## Given exercise
Recast every line of the material below as a JSON list of strings, one string per line, leaving out blank lines.

[Interface element records]
- - - -
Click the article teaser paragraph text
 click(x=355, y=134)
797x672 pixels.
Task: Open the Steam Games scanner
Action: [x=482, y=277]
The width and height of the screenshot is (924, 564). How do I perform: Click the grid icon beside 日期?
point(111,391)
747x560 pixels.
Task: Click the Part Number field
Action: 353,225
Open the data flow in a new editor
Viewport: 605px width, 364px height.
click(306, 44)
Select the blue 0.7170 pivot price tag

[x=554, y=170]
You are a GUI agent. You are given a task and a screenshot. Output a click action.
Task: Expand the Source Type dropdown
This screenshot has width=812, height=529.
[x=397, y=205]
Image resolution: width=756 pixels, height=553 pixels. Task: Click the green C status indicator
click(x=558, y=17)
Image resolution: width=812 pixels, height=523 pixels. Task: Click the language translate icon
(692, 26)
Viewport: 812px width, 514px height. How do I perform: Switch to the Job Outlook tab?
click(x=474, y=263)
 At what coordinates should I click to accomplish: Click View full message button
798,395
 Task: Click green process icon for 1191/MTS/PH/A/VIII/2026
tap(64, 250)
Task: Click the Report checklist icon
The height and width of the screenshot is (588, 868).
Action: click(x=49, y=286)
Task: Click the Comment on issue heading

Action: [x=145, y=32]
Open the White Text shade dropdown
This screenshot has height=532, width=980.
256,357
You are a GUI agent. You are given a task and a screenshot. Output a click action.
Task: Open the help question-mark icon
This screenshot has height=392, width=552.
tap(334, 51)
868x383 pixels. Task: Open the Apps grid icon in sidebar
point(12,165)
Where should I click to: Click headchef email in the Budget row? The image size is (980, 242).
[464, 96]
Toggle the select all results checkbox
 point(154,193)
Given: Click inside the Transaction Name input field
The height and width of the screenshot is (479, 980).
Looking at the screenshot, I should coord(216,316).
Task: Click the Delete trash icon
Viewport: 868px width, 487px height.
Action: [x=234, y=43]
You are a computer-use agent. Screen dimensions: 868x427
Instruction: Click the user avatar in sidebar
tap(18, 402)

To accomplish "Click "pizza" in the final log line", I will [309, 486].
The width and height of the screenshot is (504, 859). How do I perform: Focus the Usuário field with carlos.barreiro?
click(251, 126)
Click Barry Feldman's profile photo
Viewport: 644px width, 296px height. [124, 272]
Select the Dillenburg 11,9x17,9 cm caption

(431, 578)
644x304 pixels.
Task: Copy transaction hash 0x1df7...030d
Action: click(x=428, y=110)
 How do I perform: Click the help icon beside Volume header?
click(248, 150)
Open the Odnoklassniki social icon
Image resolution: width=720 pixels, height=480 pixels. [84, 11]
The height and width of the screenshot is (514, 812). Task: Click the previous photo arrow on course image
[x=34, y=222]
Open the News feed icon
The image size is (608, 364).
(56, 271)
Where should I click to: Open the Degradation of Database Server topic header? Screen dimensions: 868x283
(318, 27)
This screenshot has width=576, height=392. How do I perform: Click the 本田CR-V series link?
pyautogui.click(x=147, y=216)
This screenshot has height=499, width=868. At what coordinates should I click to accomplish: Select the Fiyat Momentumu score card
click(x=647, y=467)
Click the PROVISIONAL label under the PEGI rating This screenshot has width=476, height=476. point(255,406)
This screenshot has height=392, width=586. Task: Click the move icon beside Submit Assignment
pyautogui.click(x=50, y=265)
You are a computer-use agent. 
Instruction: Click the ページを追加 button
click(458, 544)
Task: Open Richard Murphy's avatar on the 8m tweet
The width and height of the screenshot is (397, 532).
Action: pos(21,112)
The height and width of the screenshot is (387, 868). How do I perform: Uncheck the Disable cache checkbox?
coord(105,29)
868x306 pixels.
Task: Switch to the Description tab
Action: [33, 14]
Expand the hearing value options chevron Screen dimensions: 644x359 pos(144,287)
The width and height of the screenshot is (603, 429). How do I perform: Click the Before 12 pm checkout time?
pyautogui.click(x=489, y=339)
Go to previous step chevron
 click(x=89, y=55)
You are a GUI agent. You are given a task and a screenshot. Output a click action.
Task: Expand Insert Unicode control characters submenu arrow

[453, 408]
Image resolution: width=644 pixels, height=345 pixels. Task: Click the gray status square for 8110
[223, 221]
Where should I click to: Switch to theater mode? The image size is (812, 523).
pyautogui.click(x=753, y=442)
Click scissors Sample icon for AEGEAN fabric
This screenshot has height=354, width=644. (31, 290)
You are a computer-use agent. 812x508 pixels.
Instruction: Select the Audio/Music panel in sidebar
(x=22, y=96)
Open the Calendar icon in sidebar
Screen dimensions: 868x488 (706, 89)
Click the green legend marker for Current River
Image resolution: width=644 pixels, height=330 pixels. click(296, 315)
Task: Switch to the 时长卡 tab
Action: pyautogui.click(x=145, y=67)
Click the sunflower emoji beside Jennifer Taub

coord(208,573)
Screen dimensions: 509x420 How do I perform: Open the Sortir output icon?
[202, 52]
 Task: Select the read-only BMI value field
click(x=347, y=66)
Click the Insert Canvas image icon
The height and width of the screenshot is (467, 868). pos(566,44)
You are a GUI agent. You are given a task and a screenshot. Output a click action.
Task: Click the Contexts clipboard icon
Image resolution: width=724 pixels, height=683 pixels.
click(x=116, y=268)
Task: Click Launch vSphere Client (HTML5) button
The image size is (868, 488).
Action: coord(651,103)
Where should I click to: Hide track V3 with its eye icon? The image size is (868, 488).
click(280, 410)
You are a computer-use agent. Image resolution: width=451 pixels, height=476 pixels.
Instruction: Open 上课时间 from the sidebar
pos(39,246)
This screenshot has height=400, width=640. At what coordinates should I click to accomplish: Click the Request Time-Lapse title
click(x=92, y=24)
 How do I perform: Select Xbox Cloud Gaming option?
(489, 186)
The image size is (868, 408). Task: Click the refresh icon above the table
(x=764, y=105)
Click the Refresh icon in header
- - - -
## Exercise response
[
  "Click the article teaser paragraph text",
  " click(x=355, y=134)",
  "797x672 pixels.",
  "Task: Open the Steam Games scanner",
  "Action: [x=482, y=277]",
  "The width and height of the screenshot is (924, 564). How do I perform: Click the grid icon beside 日期?",
  "point(111,391)",
  "747x560 pixels.",
  "Task: Click the Part Number field",
  "Action: 353,225",
  "Open the data flow in a new editor",
  "Viewport: 605px width, 364px height.",
  "click(306, 44)",
  "Select the blue 0.7170 pivot price tag",
  "[x=554, y=170]",
  "You are a GUI agent. You are given a task and a screenshot. Output a click action.",
  "Task: Expand the Source Type dropdown",
  "This screenshot has width=812, height=529.",
  "[x=397, y=205]",
  "Image resolution: width=756 pixels, height=553 pixels. Task: Click the green C status indicator",
  "click(x=558, y=17)",
  "Image resolution: width=812 pixels, height=523 pixels. Task: Click the language translate icon",
  "(692, 26)",
  "Viewport: 812px width, 514px height. How do I perform: Switch to the Job Outlook tab?",
  "click(x=474, y=263)",
  " At what coordinates should I click to accomplish: Click View full message button",
  "798,395",
  " Task: Click green process icon for 1191/MTS/PH/A/VIII/2026",
  "tap(64, 250)",
  "Task: Click the Report checklist icon",
  "The height and width of the screenshot is (588, 868).",
  "Action: click(x=49, y=286)",
  "Task: Click the Comment on issue heading",
  "Action: [x=145, y=32]",
  "Open the White Text shade dropdown",
  "This screenshot has height=532, width=980.",
  "256,357",
  "You are a GUI agent. You are given a task and a screenshot. Output a click action.",
  "Task: Open the help question-mark icon",
  "This screenshot has height=392, width=552.",
  "tap(334, 51)",
  "868x383 pixels. Task: Open the Apps grid icon in sidebar",
  "point(12,165)",
  "Where should I click to: Click headchef email in the Budget row? The image size is (980, 242).",
  "[464, 96]",
  "Toggle the select all results checkbox",
  " point(154,193)",
  "Given: Click inside the Transaction Name input field",
  "The height and width of the screenshot is (479, 980).",
  "Looking at the screenshot, I should coord(216,316).",
  "Task: Click the Delete trash icon",
  "Viewport: 868px width, 487px height.",
  "Action: [x=234, y=43]",
  "You are a computer-use agent. Screen dimensions: 868x427",
  "Instruction: Click the user avatar in sidebar",
  "tap(18, 402)",
  "To accomplish \"Click \"pizza\" in the final log line\", I will [309, 486].",
  "The width and height of the screenshot is (504, 859). How do I perform: Focus the Usuário field with carlos.barreiro?",
  "click(251, 126)",
  "Click Barry Feldman's profile photo",
  "Viewport: 644px width, 296px height. [124, 272]",
  "Select the Dillenburg 11,9x17,9 cm caption",
  "(431, 578)",
  "644x304 pixels.",
  "Task: Copy transaction hash 0x1df7...030d",
  "Action: click(x=428, y=110)",
  " How do I perform: Click the help icon beside Volume header?",
  "click(248, 150)",
  "Open the Odnoklassniki social icon",
  "Image resolution: width=720 pixels, height=480 pixels. [84, 11]",
  "The height and width of the screenshot is (514, 812). Task: Click the previous photo arrow on course image",
  "[x=34, y=222]",
  "Open the News feed icon",
  "The image size is (608, 364).",
  "(56, 271)",
  "Where should I click to: Open the Degradation of Database Server topic header? Screen dimensions: 868x283",
  "(318, 27)",
  "This screenshot has width=576, height=392. How do I perform: Click the 本田CR-V series link?",
  "pyautogui.click(x=147, y=216)",
  "This screenshot has height=499, width=868. At what coordinates should I click to accomplish: Select the Fiyat Momentumu score card",
  "click(x=647, y=467)",
  "Click the PROVISIONAL label under the PEGI rating This screenshot has width=476, height=476. point(255,406)",
  "This screenshot has height=392, width=586. Task: Click the move icon beside Submit Assignment",
  "pyautogui.click(x=50, y=265)",
  "You are a computer-use agent. ",
  "Instruction: Click the ページを追加 button",
  "click(458, 544)",
  "Task: Open Richard Murphy's avatar on the 8m tweet",
  "The width and height of the screenshot is (397, 532).",
  "Action: pos(21,112)",
  "The height and width of the screenshot is (387, 868). How do I perform: Uncheck the Disable cache checkbox?",
  "coord(105,29)",
  "868x306 pixels.",
  "Task: Switch to the Description tab",
  "Action: [33, 14]",
  "Expand the hearing value options chevron Screen dimensions: 644x359 pos(144,287)",
  "The width and height of the screenshot is (603, 429). How do I perform: Click the Before 12 pm checkout time?",
  "pyautogui.click(x=489, y=339)",
  "Go to previous step chevron",
  " click(x=89, y=55)",
  "You are a GUI agent. You are given a task and a screenshot. Output a click action.",
  "Task: Expand Insert Unicode control characters submenu arrow",
  "[453, 408]",
  "Image resolution: width=644 pixels, height=345 pixels. Task: Click the gray status square for 8110",
  "[223, 221]",
  "Where should I click to: Switch to theater mode? The image size is (812, 523).",
  "pyautogui.click(x=753, y=442)",
  "Click scissors Sample icon for AEGEAN fabric",
  "This screenshot has height=354, width=644. (31, 290)",
  "You are a computer-use agent. 812x508 pixels.",
  "Instruction: Select the Audio/Music panel in sidebar",
  "(x=22, y=96)",
  "Open the Calendar icon in sidebar",
  "Screen dimensions: 868x488 (706, 89)",
  "Click the green legend marker for Current River",
  "Image resolution: width=644 pixels, height=330 pixels. click(296, 315)",
  "Task: Switch to the 时长卡 tab",
  "Action: pyautogui.click(x=145, y=67)",
  "Click the sunflower emoji beside Jennifer Taub",
  "coord(208,573)",
  "Screen dimensions: 509x420 How do I perform: Open the Sortir output icon?",
  "[202, 52]",
  " Task: Select the read-only BMI value field",
  "click(x=347, y=66)",
  "Click the Insert Canvas image icon",
  "The height and width of the screenshot is (467, 868). pos(566,44)",
  "You are a GUI agent. You are given a task and a screenshot. Output a click action.",
  "Task: Click the Contexts clipboard icon",
  "Image resolution: width=724 pixels, height=683 pixels.",
  "click(x=116, y=268)",
  "Task: Click Launch vSphere Client (HTML5) button",
  "The image size is (868, 488).",
  "Action: coord(651,103)",
  "Where should I click to: Hide track V3 with its eye icon? The image size is (868, 488).",
  "click(280, 410)",
  "You are a computer-use agent. Image resolution: width=451 pixels, height=476 pixels.",
  "Instruction: Open 上课时间 from the sidebar",
  "pos(39,246)",
  "This screenshot has height=400, width=640. At what coordinates should I click to accomplish: Click the Request Time-Lapse title",
  "click(x=92, y=24)",
  " How do I perform: Select Xbox Cloud Gaming option?",
  "(489, 186)",
  "The image size is (868, 408). Task: Click the refresh icon above the table",
  "(x=764, y=105)",
  "Click the Refresh icon in header"
]